BEGIN Records shown
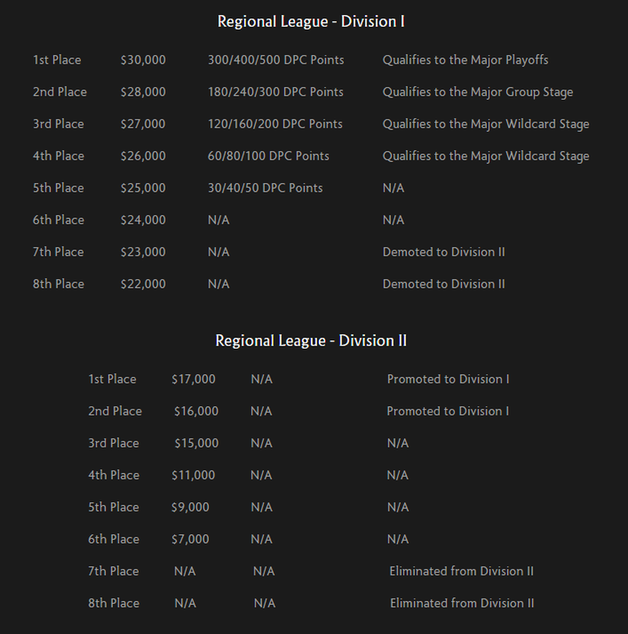Select the $30,000 prize for 1st Place

[143, 60]
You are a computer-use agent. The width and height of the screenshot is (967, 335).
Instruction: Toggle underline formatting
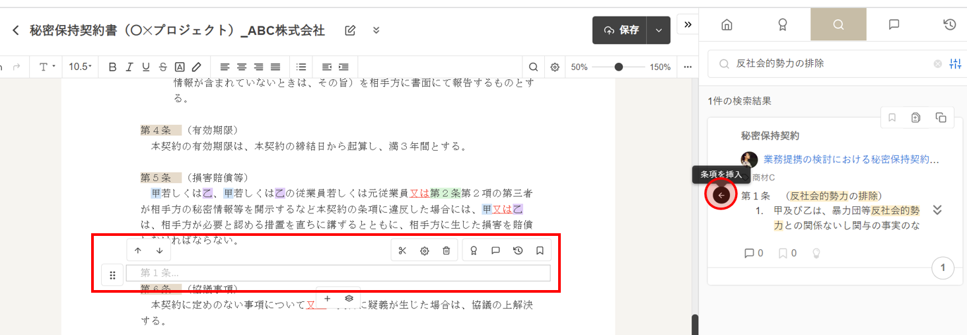tap(146, 67)
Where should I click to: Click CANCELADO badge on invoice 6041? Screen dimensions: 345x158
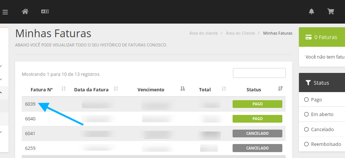257,133
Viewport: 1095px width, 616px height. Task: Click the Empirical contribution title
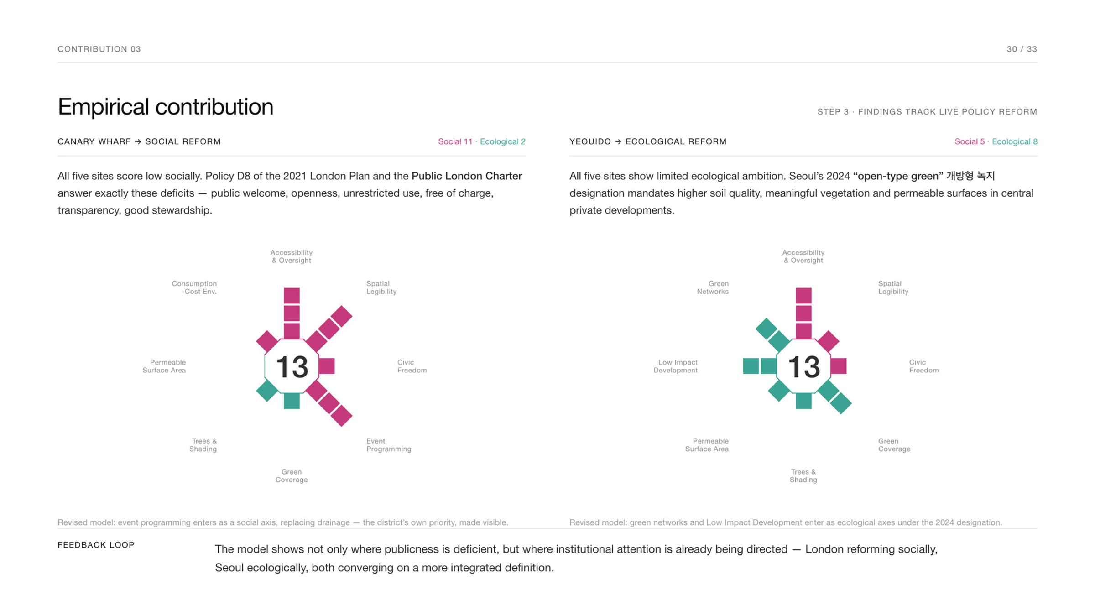coord(166,107)
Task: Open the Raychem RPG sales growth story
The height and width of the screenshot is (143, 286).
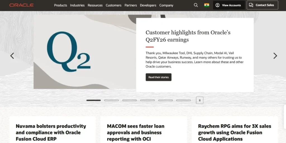Action: pyautogui.click(x=235, y=132)
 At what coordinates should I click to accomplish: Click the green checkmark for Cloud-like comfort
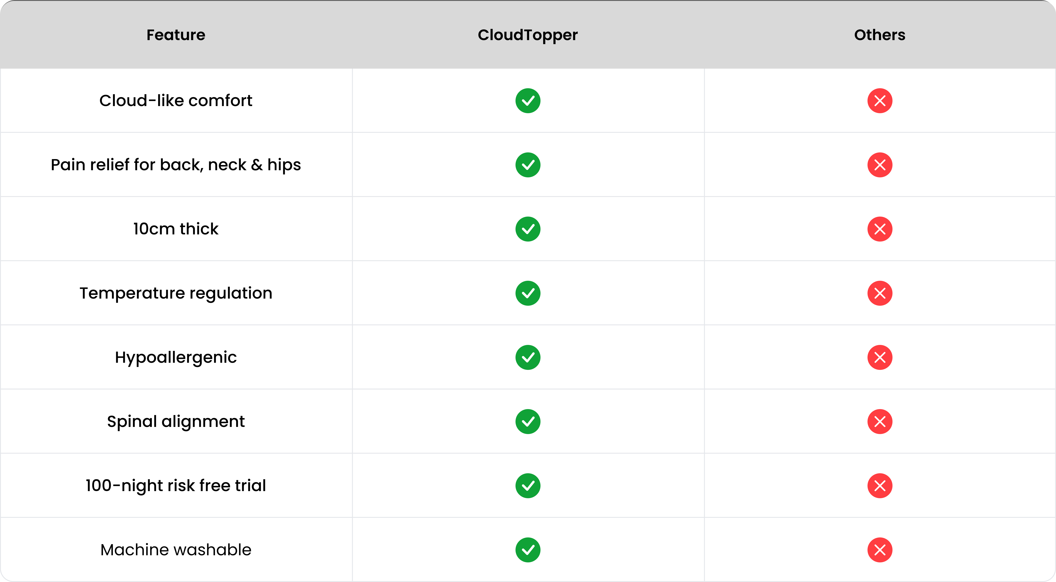528,101
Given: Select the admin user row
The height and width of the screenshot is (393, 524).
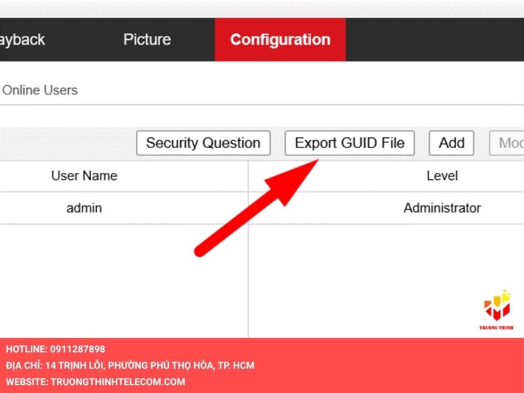Looking at the screenshot, I should [262, 208].
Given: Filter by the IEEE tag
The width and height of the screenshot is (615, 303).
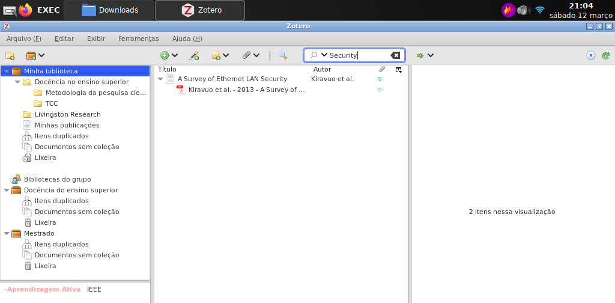Looking at the screenshot, I should click(x=94, y=289).
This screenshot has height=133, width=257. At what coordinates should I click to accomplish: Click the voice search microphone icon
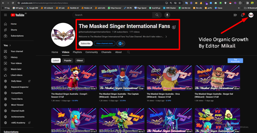point(167,15)
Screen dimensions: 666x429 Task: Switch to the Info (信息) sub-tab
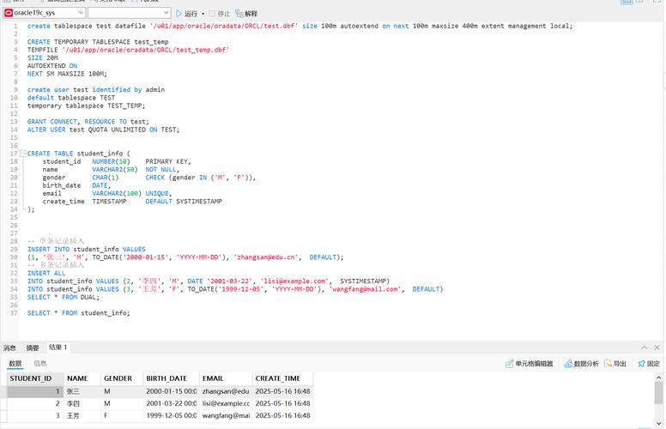point(40,364)
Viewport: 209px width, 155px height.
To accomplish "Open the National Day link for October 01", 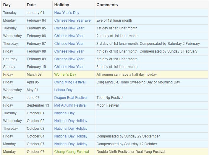I will pyautogui.click(x=64, y=113).
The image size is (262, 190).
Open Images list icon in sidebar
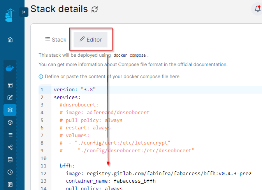(x=10, y=135)
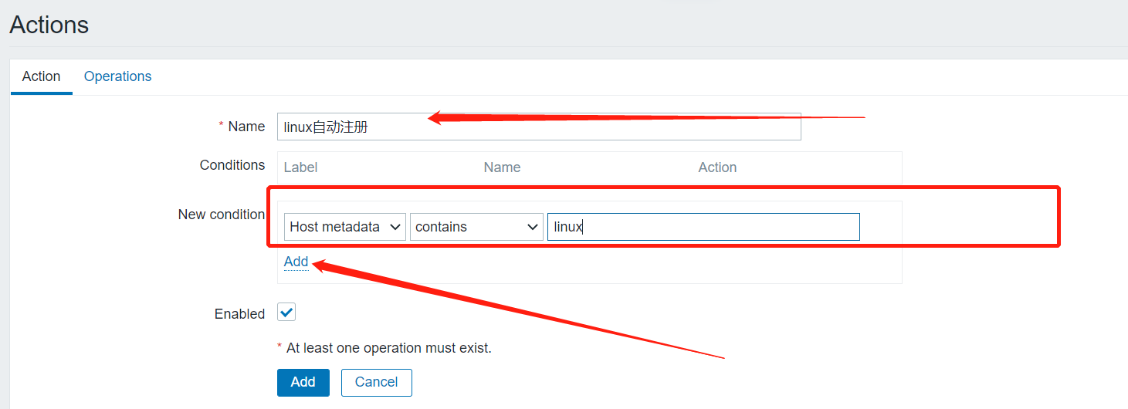Click the New condition label
1128x409 pixels.
tap(221, 215)
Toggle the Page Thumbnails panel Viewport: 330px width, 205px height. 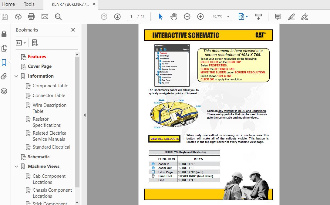tap(4, 48)
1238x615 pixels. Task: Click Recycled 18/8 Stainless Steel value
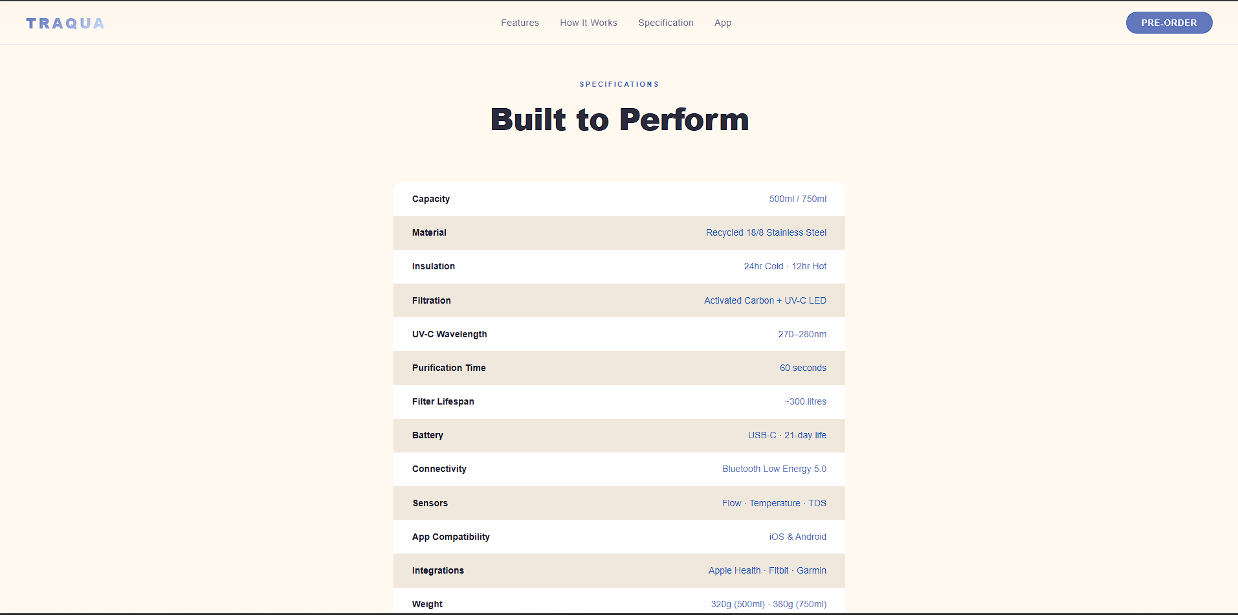coord(766,232)
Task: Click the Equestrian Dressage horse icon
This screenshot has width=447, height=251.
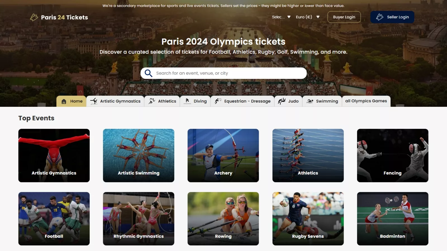Action: pyautogui.click(x=218, y=101)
END Records shown
Give the number of lines in the records that contain the word "Given", and write nothing else.

2